I down loaded VB.Net 2008 express and played with it for a day or two. I don't know what I have done but now I can not display or change any properties nor can I put any tools from the toolbox on a form. The tools are there but they are all dimmed out.
I have uninstalled everything two or three times but that does not help. When I start the program after reinstalling I get a message about not being able to find some kind of configuration files and that VB will use the last configuration.
Any help would be appreciated.
Richard


----------



## jamiemac2005 (Jul 5, 2007)

If you could give us the specific error message we could probably help, it sounds as if VB.Net has disabled the controls because it couldn't load the files needed to build programs etc.

Cheers,
Jamey


----------



## rstratton40 (Jul 15, 2008)

Hi Jamey, I'll try to be a little more specific.
After removing and then reinstalling VB.net 2008 I get the following error when I try to run the IDE
"The automatically saved settings file 'C:\Documents and Settings\User_Name\My Documents\Visual Studio 2008\VB Express\CurrentSettings.vssettings' cannot be found. You can change this file on the 'Import and Export Settings' Tools Options Page. The IDE will use your most recent settings for this session."
When I go to "Tools => Options
I Get the following error:
"An error occurred loading this property page"
when I try to view the following options:
Database Tools => O/R Designer
Windows Forms Designer => General
=> Data UI Customization

As I mentioned in my original post, when I start a new project (or even load a sample project I downloaded from the internet) I can see the form in the forms view but I can not edit any of its properties. Also I can see all the tools in the toolbox but I can not access them or select them as they are all grayed out (faded in colour).

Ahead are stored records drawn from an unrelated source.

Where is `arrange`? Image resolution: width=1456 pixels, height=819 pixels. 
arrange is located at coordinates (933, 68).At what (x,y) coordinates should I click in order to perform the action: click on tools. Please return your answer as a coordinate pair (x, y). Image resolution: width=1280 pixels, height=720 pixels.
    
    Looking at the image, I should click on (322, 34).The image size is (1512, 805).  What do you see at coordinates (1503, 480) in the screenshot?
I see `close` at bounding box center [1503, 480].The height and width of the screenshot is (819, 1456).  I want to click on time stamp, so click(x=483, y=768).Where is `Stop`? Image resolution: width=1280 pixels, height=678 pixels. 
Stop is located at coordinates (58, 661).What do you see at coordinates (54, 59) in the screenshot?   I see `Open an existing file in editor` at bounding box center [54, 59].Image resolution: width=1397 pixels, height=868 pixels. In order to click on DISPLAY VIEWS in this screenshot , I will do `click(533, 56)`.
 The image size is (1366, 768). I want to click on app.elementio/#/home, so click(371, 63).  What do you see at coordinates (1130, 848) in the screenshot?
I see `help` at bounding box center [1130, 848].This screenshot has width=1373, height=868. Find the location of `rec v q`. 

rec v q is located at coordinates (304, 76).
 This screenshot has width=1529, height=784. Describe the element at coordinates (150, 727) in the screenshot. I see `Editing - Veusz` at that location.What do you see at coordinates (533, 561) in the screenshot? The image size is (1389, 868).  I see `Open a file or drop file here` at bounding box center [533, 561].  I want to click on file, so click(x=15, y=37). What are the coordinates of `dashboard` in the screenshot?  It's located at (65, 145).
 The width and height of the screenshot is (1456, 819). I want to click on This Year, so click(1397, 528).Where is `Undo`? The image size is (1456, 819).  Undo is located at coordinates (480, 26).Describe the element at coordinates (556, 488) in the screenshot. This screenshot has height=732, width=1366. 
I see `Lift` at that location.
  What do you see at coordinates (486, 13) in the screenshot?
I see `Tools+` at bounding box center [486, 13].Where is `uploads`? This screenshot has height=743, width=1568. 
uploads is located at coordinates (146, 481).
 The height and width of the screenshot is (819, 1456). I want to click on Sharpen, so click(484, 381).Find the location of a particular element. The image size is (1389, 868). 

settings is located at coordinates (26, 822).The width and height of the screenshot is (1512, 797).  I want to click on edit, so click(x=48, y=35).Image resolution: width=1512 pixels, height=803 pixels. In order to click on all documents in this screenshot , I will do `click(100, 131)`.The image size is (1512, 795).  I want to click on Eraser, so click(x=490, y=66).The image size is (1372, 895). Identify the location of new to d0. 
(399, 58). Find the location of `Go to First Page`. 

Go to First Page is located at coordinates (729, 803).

I hope this helps in solving my problems.

Thanks again
Richard


----------



## jamiemac2005 (Jul 5, 2007)

Hey, have you checked to see if the file is there? (.vssettings)... because if it is it may be a permissions error...

I can't think of what the problem is... maybe the path is wrong?

Cheers,
Jamey


----------



## rstratton40 (Jul 15, 2008)

Hi Jamey. Yes the file is there and I doubt that it is a permissions issue as I am an administrator with full rights and it did work until I was making some settings changes then it quit. I think it must be a registry entry somewhere because even when I completely uninstall everything then reinstall again I get the same error and inability to access any properties or tools in the toolbox.
Richard


----------



## jamiemac2005 (Jul 5, 2007)

hmm, yeah that makes sence, but i don't see exactly what it would be, is there a way to ensure you completely wipe vb.net? including saved settings etc. maybe opening regedit and searching for the path to the settings file and wiping that? i really don't know i'm just throwing out ideas.

I've tryed looking for a fix/any info on this but i can't find anything...

Cheers,
Jamey


----------



## rstratton40 (Jul 15, 2008)

Thanks again Jamey, I'll keep looking and if I figure it out I post what I find.......

Richard


----------



## manicfal (Aug 26, 2008)

have you tried resetting visual stuido with the following run prompt
devenv.exe /resetsettings


----------